If you have the cash, there is a path through the sky, says an old local proverb. Well, you don’t have to be very rich these days to be able to travel by air. In fact, many relatively poor people are globetrotting thanks to business trips paid by the company.
It was 2018. Mrs. Tiberh was one of the lucky ones whose tickets were prepaid by a blessed son or daughter from Germany. She hesitated for some time before she boarded the plane:
“I entrust my soul to you, O Savior of the World.”
According to Mrs. Tiberh so massive a thing like an airliner is not supposed to fly, but it flies just the same. How? What does she care?
According to Mrs. Tiberh, people can fly only when they die and turn into angels.
Mrs. Tiberh was, for all she knew, beamed onto Berlin in the manner of Star Trek crew. She becomes easily disoriented in airports. So her children had provided for this also: they instructed her to tie a sign around her neck which says: I need help!
“So how was the trip, Mrs. Tiberh?”
“What can I say? It is the ultimate invention by man.”
“Did you enjoy the food inside the aircraft?”
“Well, yes and no. I liked the food, but I had to eat just a little bit so as not to weigh down the plane.”
But these mystic powers attributed to the white man by those who watch the flying canisters in the sky are quickly dissipated the moment the mechanical bird plunges to its end.
“Man with all his genius will always remain defective,” will say the peasant.
Strange things do happen from time to time as one travels by air, like the following stories told by some passengers.
Have you heard of the two crackpots in the cabin who had verbal fight at an altitude of 32,000 feet above the ground?
“Why don’t you step outside and fight like a real man,” threatened one of them.
And there is this lady who wanted to sit in the flight deck because she suffered from airsickness. Alas, the days when pilots invited children over into the cockpit and gave them candies are over. This is the age of hijackers, whether you like it or not.
A certain woman fainted 30 minutes before landing. There was commotion inside the plane. The flight attendant came to the rescue.

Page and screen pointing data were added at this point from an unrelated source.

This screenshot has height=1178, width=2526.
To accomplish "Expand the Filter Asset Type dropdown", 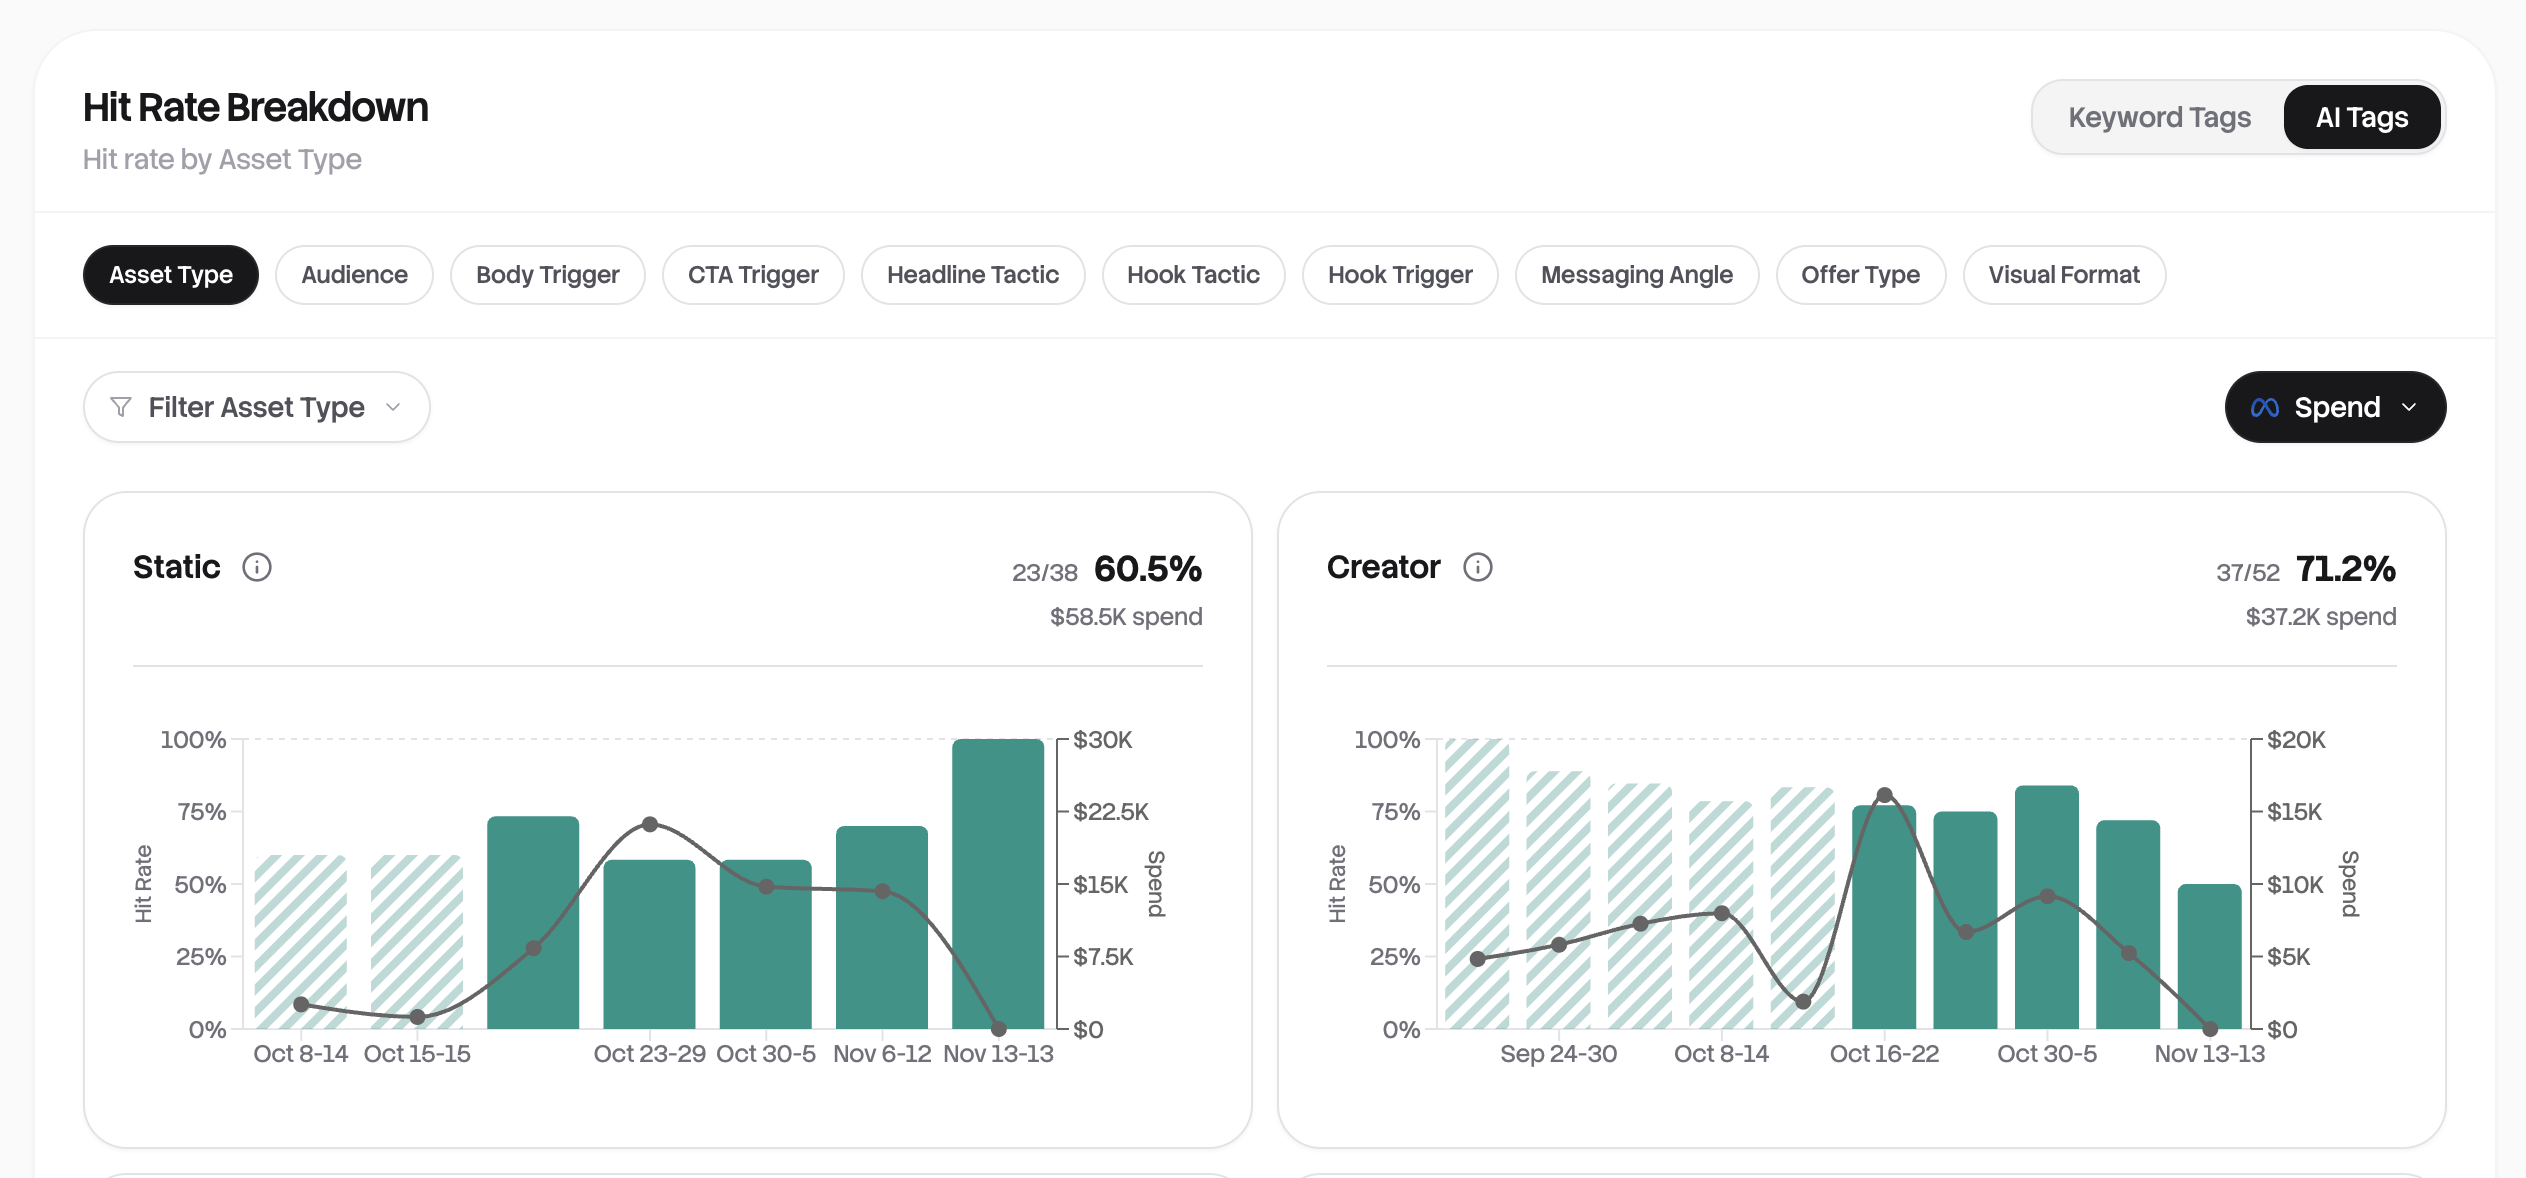I will point(256,407).
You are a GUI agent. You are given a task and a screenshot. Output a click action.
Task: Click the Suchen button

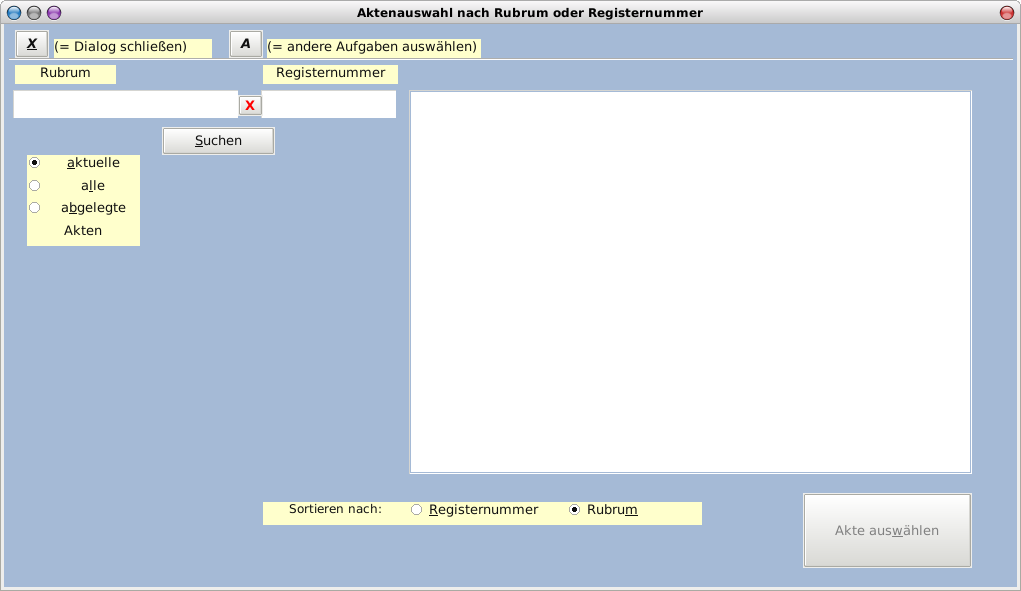click(x=218, y=141)
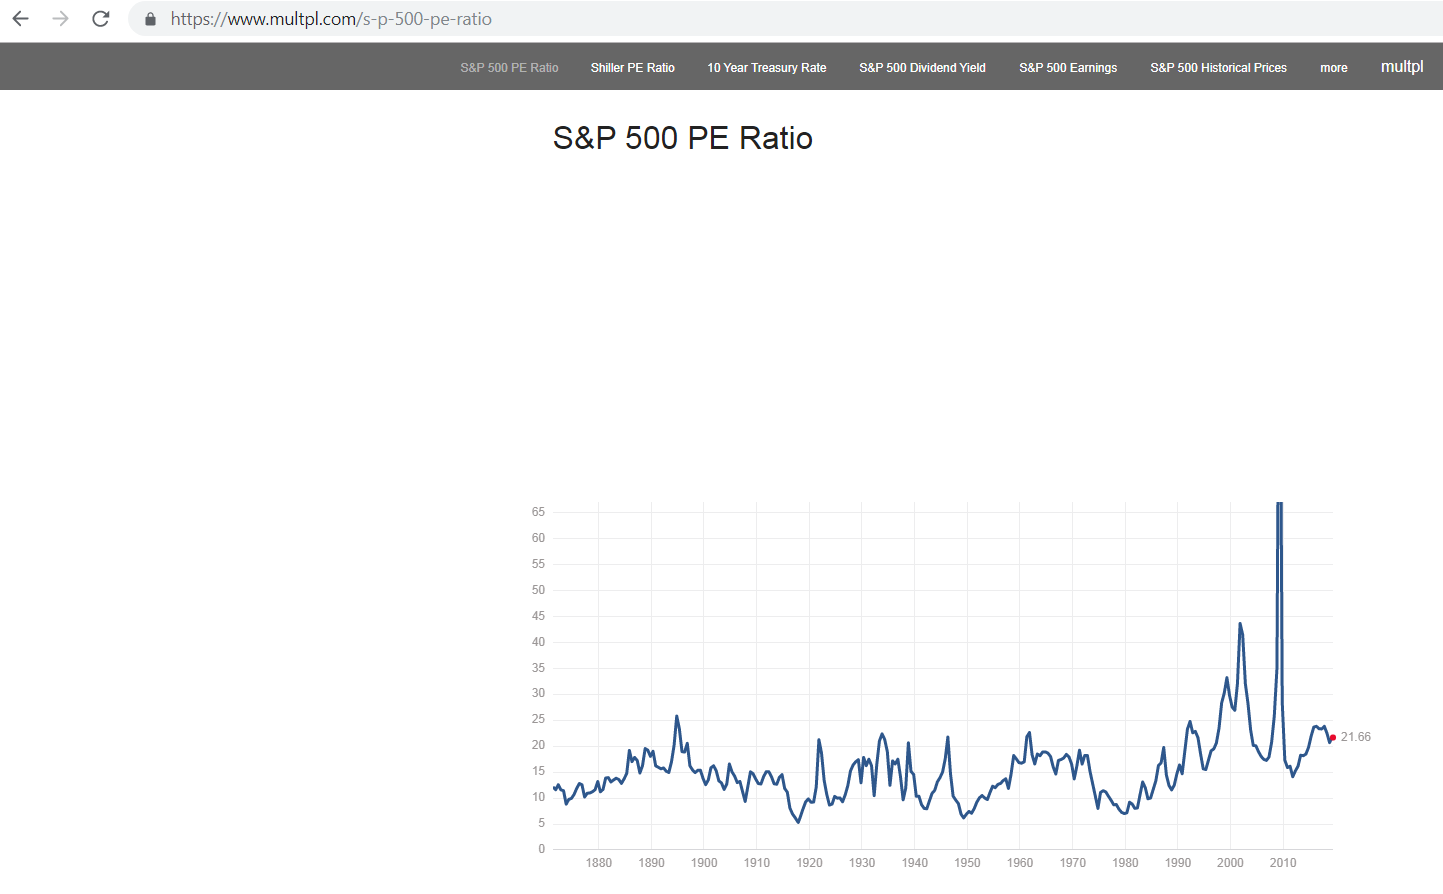The height and width of the screenshot is (894, 1443).
Task: Click the browser forward arrow
Action: (60, 19)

“What’s going on?” asked one Eritrean fellow to another.
“I think she is addicted to boon (Coffee),”he explained.
“So what are they doing?”
“They gave her some coffee and she is alive and chatting now.”
But this one is for real. A long while back during the Derg era, before flying to Gambella, Western Ethiopia, by Antonov, a Russian aircraft known for its soft landing but notorious for its cabin noise, my uncle and other passengers like him were instructed to each carry a barf bag and a wad of cotton. The first was meant to catch a runaway puke; the second was to save their eardrums from bursting.
That didn’t seem to bother the Russian pilots at all who kept on munching their onion burger. They were told to lie on the floor of the cabin. No chair, no cushion.
Again, about 40 years ago, my uncle–though at this point I have no idea how, on God’s green Earth, lucky he was to never crush in one of these planes–took a plane that looked like Douglas C47 sky train to a town across the border.
Anyway he boarded this World War II relic with a strained heart. The body of the plane slanted backward, because the aircraft’s hind tire is smaller than the front. Inside he saw some weird looking passengers standing on the back.
Someone has not taken his seat, so he thought he was the flight attendant.
“Can I have a drink?”
“Yes. In the next town.”
“How about a toilet?”
“You seem to have a weak bladder.”
“There is a gust of wind coming through the cracks on the door….”
“Take this piece of rug and tuck it in with all your might…”
The aircraft begins to descend. He looks out the window. No airport? He does the holy trinity and starts to pray. But there is an airport down there. It is a meadow where the cattle roam freely.
The humming of the air craft alerts the shepherd boys down below. They drive the angry cattle away from the grass airstrip. The pilots utter a sigh of relief and are ready to land. The plane touches the ground. After a bumpy ride to the makeshift terminal, it stops. The guests of the Douglas C-47 get down one by one, followed by some horned passengers with one-way ticket to the market place: sheep and goats.
“Thank you for flying with us,” says the flight attendant.
“Thanks to you!”
Upon hearing his comical sort of a story, I am reminded of the comment made by a certain foreign tourist upon her trip to a remote South African Village. Before boarding the same looking plane on her way to some archeological sites, she is reported to have said: Gentlemen, I am here to see historic places, not historic planes.